Over 7,000 families, scattered in Ethiopia and particularly Kenya, depend on pastoral activities and fishing around Lake Turkana. They are proud and protective of this ecosystem, which is the 4th largest lake in Africa and the largest desert lake in the world.
However, these populations are not using the full wealth potential within their reach. Indeed, Lake Turkana could provide them with over 30,000 tons of fish per year. Yet, annual catches from its waters are estimated at only 5,000 tons per year, less than 1/6 of its potential. This underutilization represents a significant shortfall in terms of nutrition and economy for the region. Fish, which should be a source of development, die of old age.
With this in mind, IGAD, with the support of the European Union grant under the ECOFISH Programme, has launched an initiative to improve the sustainable utilization, development, and management of Lake Turkana.

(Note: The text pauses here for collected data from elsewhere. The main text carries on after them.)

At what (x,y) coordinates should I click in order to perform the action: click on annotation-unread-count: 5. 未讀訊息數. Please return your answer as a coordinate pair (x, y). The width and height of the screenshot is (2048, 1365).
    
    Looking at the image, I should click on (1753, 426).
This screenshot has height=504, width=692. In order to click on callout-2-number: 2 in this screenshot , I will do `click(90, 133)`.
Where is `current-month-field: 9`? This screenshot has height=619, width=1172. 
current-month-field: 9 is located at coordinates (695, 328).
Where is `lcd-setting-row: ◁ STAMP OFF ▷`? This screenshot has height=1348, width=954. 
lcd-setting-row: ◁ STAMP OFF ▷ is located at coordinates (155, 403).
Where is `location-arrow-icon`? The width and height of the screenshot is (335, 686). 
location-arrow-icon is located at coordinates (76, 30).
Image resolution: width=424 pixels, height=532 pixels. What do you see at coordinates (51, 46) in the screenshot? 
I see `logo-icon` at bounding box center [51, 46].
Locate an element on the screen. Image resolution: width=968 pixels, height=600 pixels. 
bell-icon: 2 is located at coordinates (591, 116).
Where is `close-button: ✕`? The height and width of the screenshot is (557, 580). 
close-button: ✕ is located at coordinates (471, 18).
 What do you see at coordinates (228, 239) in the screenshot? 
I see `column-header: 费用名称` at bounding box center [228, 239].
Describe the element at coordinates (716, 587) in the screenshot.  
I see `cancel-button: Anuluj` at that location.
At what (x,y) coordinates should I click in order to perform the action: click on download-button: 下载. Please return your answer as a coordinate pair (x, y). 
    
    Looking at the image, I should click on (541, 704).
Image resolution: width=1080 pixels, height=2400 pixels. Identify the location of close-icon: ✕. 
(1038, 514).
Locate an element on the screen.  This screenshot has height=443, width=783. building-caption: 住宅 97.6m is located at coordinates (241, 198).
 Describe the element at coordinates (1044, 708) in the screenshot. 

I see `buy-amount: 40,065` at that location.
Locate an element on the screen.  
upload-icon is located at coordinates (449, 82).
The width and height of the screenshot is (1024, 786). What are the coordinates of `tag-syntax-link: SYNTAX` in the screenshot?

“The process we have adopted includes consultation of beneficiary populations in the activities to be carried out because it is the only approach to ensure a real impact on the ground“, explains Dr. Eshete Dejen, IGAD’s Program Manager for Environment Protection.
As a first step, consultation workshops were carried out in Jinka, Ethiopia, and Naivasha, Kenya. These meetings were attended by fishermen’s cooperatives, beach management units, and other fishermen representatives who appreciated the fact that IGAD is consulting them. They also expressed their desire to keep contributing to the development of a common fisheries management plan and decision-making.
“The discussions during these meetings helped identify the main challenges which hamper the effective use of Lake Turkana’s resources,” says Dr. Wassie Anteneh, Regional Expert in Fisheries Management. These challenges include lack of infrastructure, poor marketing system, limited fishing equipment, high post-harvest loss, and conflicts. The attendees also mentioned that the support they get from national governments in both countries is limited, which fisheries experts in both countries confirmed.
The management of Lake Turkana fisheries needs to be addressed collectively by the two neighbouring countries. IGAD, as an intergovernmental authority, is well suited to facilitate the establishment of bilateral forums and build a data-sharing system between the two countries.
Lake Turkana has received very little attention compared to other African great lakes because of its remote location. The fishers’ communities’ representatives are grateful for the IGAD/ECOFISH Project as it promotes efficient fishing on the lake, harmonizes policies and regulations in Ethiopia and Kenya, and develops a sustainable fisheries management system. Moreover, fishermen’s communities are pleased with the capacity-building the Project offers, as it increases awareness of the nutritional importance of fish for human health while improving marketing.